◆ TASK PROMPT
Please reproduce the text about Black Data Processing Associates word for word, from "BDPA has been" up to and including "throughout the nation.".

Black Data Processing Associates
- Founded: 1975
- Founder: Earl A. Pace Jr.
- Region served: United States
- Key people: Leadership
- Website: bdpa.org

= Black Data Processing Associates =

American non-profit organization

Black Data Processing Associates (BDPA) is an American non-profit organization that serves the professional well-being of African Americans and other minorities working within technology. BDPA provides resources that support the professional growth and technical development of minority individuals in the information technology industry. Through education and leadership, BDPA promotes innovation, business skills, and professional development. The organization has over 50 chapters throughout the United States. BDPA National headquarters is located in Largo, Maryland.

==History==
BDPA was founded in 1975 by Earl A. Pace Jr. and David Wimberly after the two met in Philadelphia to discuss their concerns about ethnic minorities in the data processing field. The founders cited a lack of minorities in middle and upper management, low recruitment and poor preparation of minorities for these positions, and an overall lack of career mobility. The founders built an organization of 35 members, hosted presentations to improve data processing skills and launched a job opportunities announcement service. This nucleus has grown to over 50 chapters throughout the United States and thousands of members. The organization is a catalyst for professional growth and technical development for those in the IT industry.

BDPA has been active in community involvement, mentorship, and classes, especially during COVID-19. In summer 2020, BDPA offered STEM-related mentorship and classes for high school students in Indiana. In 2021, BDPA collected laptops and other electronics for children's e-learning efforts for Afghan refugees at Camp Atterbury.

==BDPA High School Computer Competition==
The National High School Computer Competition (HSCC) was founded in 1986. The competition started as a two-team event between Washington, DC, and Atlanta, Georgia, and now has over 20 teams from chapters throughout the nation.

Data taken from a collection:
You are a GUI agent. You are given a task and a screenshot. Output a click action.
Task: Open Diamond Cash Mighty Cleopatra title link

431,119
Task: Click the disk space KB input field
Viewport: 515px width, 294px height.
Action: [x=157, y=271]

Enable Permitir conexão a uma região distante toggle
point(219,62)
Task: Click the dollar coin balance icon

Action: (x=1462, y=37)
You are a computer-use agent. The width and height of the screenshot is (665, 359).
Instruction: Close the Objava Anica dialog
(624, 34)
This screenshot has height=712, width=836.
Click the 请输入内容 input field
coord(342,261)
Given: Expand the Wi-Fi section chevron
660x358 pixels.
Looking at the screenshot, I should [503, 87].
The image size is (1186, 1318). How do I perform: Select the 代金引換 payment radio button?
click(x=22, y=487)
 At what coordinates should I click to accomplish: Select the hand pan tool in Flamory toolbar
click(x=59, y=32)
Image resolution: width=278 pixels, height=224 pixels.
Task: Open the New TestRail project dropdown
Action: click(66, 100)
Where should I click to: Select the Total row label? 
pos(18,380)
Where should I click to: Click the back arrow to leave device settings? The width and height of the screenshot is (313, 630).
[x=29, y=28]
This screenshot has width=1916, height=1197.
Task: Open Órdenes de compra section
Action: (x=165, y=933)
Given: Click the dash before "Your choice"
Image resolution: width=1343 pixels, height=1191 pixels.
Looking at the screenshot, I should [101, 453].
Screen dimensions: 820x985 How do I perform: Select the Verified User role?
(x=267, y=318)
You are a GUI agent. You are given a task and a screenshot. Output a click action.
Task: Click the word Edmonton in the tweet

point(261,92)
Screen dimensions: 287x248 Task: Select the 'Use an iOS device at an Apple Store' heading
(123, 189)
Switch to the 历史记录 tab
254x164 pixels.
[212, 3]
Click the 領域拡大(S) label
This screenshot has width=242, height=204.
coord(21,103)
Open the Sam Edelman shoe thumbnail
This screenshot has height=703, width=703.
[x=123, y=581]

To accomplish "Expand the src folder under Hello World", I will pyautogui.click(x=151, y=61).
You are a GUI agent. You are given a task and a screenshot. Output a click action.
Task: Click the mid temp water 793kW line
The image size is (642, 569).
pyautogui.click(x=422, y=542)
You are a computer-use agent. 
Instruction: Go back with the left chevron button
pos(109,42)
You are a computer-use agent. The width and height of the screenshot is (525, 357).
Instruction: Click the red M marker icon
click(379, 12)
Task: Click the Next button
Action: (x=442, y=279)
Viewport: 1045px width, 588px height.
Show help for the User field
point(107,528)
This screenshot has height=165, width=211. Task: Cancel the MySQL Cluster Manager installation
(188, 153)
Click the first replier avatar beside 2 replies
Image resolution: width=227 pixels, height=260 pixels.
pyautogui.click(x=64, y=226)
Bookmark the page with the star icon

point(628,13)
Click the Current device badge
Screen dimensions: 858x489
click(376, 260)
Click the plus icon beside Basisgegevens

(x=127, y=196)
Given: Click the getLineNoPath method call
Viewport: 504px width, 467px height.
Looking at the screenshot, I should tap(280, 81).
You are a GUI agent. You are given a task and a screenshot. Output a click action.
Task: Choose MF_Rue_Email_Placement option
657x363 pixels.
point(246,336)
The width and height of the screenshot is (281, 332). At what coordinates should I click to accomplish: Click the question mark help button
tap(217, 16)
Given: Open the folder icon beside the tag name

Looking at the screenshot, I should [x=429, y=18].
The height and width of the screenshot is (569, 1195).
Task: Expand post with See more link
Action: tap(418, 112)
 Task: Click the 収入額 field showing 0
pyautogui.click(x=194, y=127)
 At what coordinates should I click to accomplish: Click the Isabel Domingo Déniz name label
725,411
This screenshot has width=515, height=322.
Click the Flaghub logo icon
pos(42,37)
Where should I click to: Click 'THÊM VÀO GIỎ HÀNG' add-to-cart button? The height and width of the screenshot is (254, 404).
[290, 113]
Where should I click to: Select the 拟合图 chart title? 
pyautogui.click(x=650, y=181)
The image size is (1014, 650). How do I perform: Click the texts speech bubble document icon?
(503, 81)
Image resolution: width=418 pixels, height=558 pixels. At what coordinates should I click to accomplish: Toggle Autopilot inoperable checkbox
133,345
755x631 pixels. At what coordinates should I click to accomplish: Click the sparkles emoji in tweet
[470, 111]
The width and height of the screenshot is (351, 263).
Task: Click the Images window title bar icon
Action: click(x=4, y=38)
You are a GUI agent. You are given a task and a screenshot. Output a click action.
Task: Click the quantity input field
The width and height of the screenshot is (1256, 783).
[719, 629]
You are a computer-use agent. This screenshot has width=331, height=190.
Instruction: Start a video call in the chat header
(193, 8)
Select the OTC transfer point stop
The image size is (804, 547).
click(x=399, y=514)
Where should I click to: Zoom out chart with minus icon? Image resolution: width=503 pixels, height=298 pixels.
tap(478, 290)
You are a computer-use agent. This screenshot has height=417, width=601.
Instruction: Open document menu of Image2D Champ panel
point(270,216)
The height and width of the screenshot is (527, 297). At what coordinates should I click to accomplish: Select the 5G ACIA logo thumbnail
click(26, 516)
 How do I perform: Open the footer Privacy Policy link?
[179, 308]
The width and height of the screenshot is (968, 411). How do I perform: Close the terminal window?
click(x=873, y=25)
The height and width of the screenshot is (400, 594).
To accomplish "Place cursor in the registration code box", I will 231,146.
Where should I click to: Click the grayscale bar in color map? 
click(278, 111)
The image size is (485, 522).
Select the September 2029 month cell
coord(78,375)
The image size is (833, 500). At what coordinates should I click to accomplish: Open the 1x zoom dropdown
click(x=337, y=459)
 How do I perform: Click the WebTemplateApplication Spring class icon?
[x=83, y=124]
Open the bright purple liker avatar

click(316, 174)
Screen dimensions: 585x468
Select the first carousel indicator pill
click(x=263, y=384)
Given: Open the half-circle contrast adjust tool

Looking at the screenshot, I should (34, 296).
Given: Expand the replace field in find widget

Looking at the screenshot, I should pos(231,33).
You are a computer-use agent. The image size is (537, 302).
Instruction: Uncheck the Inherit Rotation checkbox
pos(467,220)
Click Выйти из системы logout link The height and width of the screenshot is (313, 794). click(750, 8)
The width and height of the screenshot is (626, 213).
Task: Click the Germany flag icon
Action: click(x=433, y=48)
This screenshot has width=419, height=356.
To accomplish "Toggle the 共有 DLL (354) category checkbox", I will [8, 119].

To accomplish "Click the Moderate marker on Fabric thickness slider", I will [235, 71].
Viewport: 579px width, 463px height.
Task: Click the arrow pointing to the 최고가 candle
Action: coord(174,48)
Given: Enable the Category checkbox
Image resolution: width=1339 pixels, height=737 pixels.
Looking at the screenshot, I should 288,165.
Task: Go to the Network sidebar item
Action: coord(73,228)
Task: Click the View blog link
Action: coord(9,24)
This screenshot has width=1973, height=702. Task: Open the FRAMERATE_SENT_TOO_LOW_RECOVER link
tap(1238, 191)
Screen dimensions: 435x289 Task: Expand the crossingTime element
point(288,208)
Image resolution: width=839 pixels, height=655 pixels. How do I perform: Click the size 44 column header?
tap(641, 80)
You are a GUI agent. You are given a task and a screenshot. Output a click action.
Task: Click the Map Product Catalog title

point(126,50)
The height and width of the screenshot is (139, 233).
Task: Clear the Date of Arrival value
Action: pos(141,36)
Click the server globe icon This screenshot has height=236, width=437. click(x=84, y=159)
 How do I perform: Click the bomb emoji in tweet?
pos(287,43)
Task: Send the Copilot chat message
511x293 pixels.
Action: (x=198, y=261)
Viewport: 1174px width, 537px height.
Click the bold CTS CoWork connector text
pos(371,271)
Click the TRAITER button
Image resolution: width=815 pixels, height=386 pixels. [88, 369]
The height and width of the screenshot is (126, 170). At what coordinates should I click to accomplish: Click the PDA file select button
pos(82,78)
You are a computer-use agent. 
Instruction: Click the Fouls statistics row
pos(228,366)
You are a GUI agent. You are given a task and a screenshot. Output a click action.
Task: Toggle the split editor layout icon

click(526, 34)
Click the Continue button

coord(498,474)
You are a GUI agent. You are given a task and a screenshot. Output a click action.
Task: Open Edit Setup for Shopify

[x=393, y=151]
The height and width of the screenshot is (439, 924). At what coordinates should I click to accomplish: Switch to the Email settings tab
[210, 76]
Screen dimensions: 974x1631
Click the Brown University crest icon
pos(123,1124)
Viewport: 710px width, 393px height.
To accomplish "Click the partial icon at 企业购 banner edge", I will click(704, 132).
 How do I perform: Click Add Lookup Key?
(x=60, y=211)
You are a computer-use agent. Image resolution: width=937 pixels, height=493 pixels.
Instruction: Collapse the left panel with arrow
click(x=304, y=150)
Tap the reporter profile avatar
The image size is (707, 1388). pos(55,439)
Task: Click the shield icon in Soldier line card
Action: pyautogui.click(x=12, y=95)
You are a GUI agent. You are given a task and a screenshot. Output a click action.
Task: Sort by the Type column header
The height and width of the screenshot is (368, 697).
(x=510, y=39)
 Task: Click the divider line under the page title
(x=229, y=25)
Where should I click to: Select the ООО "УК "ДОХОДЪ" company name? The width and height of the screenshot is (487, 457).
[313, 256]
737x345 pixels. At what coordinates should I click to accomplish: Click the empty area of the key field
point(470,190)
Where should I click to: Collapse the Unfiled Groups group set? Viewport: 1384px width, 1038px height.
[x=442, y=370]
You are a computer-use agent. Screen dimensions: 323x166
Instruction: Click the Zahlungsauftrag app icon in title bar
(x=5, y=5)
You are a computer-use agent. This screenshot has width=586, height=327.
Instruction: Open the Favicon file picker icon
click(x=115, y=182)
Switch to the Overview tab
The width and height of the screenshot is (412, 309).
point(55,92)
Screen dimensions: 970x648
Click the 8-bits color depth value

◆ ANSWER SECTION
BDPA has been active in community involvement, mentorship, and classes, especially during COVID-19. In summer 2020, BDPA offered STEM-related mentorship and classes for high school students in Indiana. In 2021, BDPA collected laptops and other electronics for children's e-learning efforts for Afghan refugees at Camp Atterbury.

==BDPA High School Computer Competition==
The National High School Computer Competition (HSCC) was founded in 1986. The competition started as a two-team event between Washington, DC, and Atlanta, Georgia, and now has over 20 teams from chapters throughout the nation.